Wednesday, August 29, 2007

Igor Herbut: "Coulomb interactions, ripples, and minimal conductivity of graphene"


Herbut started the presentation by stressing that, in his view, there are two problems in graphene physics which might be worth the while of a theoretical physicist interested in correlated systems. First, QHE, where he argued the interaction effects are essential and, second, the problem of minimum conductivity, where the interactions might be a part of the ultimate solution. He then proceeded to define an experimental puzzle: the measured minimum conductivity of graphene sheets tuned to Dirac point is about 300% larger than what one would compute for the clean or weakly disordered system.

Herbut then set up the theoretical background. The symmetry of the honeycomb lattice of graphene sheets guarantees two Dirac points under rather general conditions. Near these points the electron-hole spectrum has an appearance of a relativistic massless Dirac fermion and the gate voltage can be tuned so that the Fermi surface passes right through them. When this is the case, we can view the problem as a nice example of a fermionic quantum criticality. The universality of the familiar result, \sigma_0 = \pi/2 e^2/h, derived by Fradkin and others, is a manifestation of such criticality.

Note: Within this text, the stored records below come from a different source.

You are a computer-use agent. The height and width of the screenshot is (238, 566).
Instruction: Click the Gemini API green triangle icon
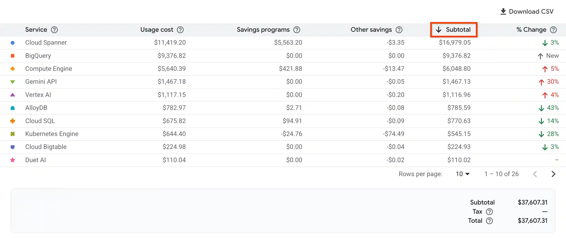click(12, 82)
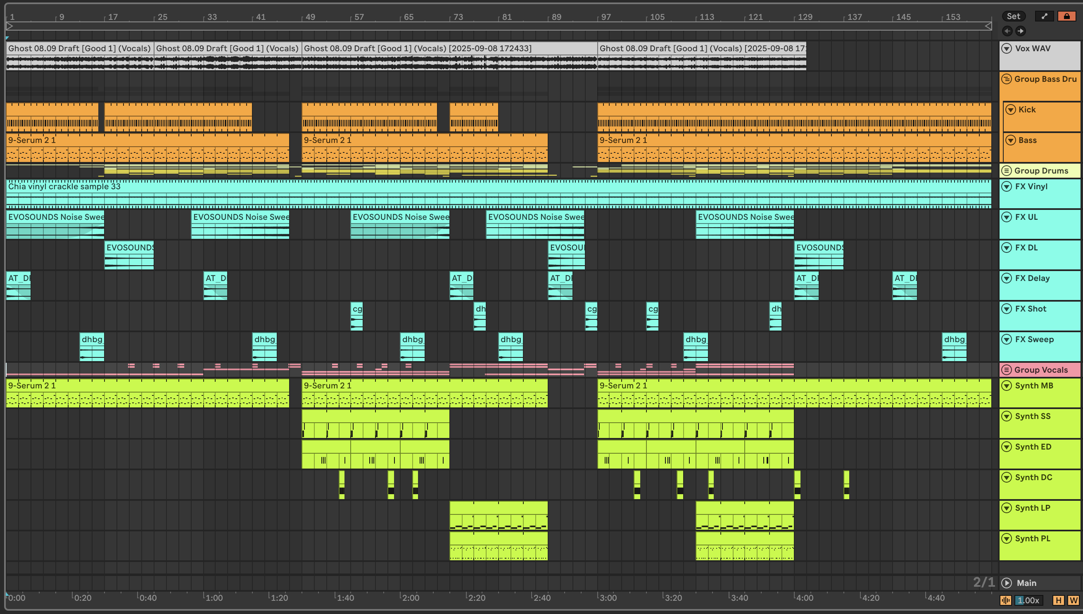Jump to the previous locator arrow
This screenshot has width=1083, height=614.
(x=1007, y=31)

Next, Herbut introduced interaction. This is just the unscreened 1/r Coulomb interaction, which, one can show using the technology of quantum critical phenomena, turns marginally irrelevant at low energies. He demonstrated this by computing the correction to \sigma_0 arising from such interaction. Indeed, the correction due to the Coulomb interaction was found to fall of logarithmically, as one moves to low frequencies. Importantly, however, this correction was positive – the conductivity at some low but finite frequency was enhanced relative to \sigma_0. This set the stage for an intriguing piece of physics: in a typical experiment, the frequency scaling of conductivity will generically be cut off by temperature, disorder or some other effect. It could be that the observed access conductivity is actually due to such a phenomenon.

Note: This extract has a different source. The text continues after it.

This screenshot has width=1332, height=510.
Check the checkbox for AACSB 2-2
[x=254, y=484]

The specific example worked out by Herbut, Juricic and Vafek is due to a disorder effect arising from rippling of graphene bonds. When graphene sheet is fixed onto a substrate, such ripples act as a gauge field frozen into a particular configuration – the effect arises through the modulation of hopping integrals on bonds. Such “magnetic field” disorder is precisely marginal and it acts on the interaction to arrest the logarithmic decline of its contribution to conductivity. The result is a line of fixed points along which the minimum conductivity takes on a non-universal value, set by the rippling disorder, but always larger than \sigma_0.
This picture supplies a rather attractive explanation for the available experiments. The details of their work can be found in http://www.arxiv.org/abs/0707.4171.

Several comments and questions were lobbed at Herbut by clearly animated audience members. Chubukov inquired about the work of Efetov and Aleiner and its relation to this presentation. Herbut answered that they were considering a “non-critical” case, where the gate voltage moves the chemical potential away from Dirac nodes and thus the system acquires a small Fermi surface. Several audience members, including Morr, Vekhter and Eschrig, wanted to know more about the ordinary potential disorder, resulting in a random variation of a chemical potential. Herbut replied by pointing out that, for the current experiments, he felt his picture of the rippling disorder was the most appropriate.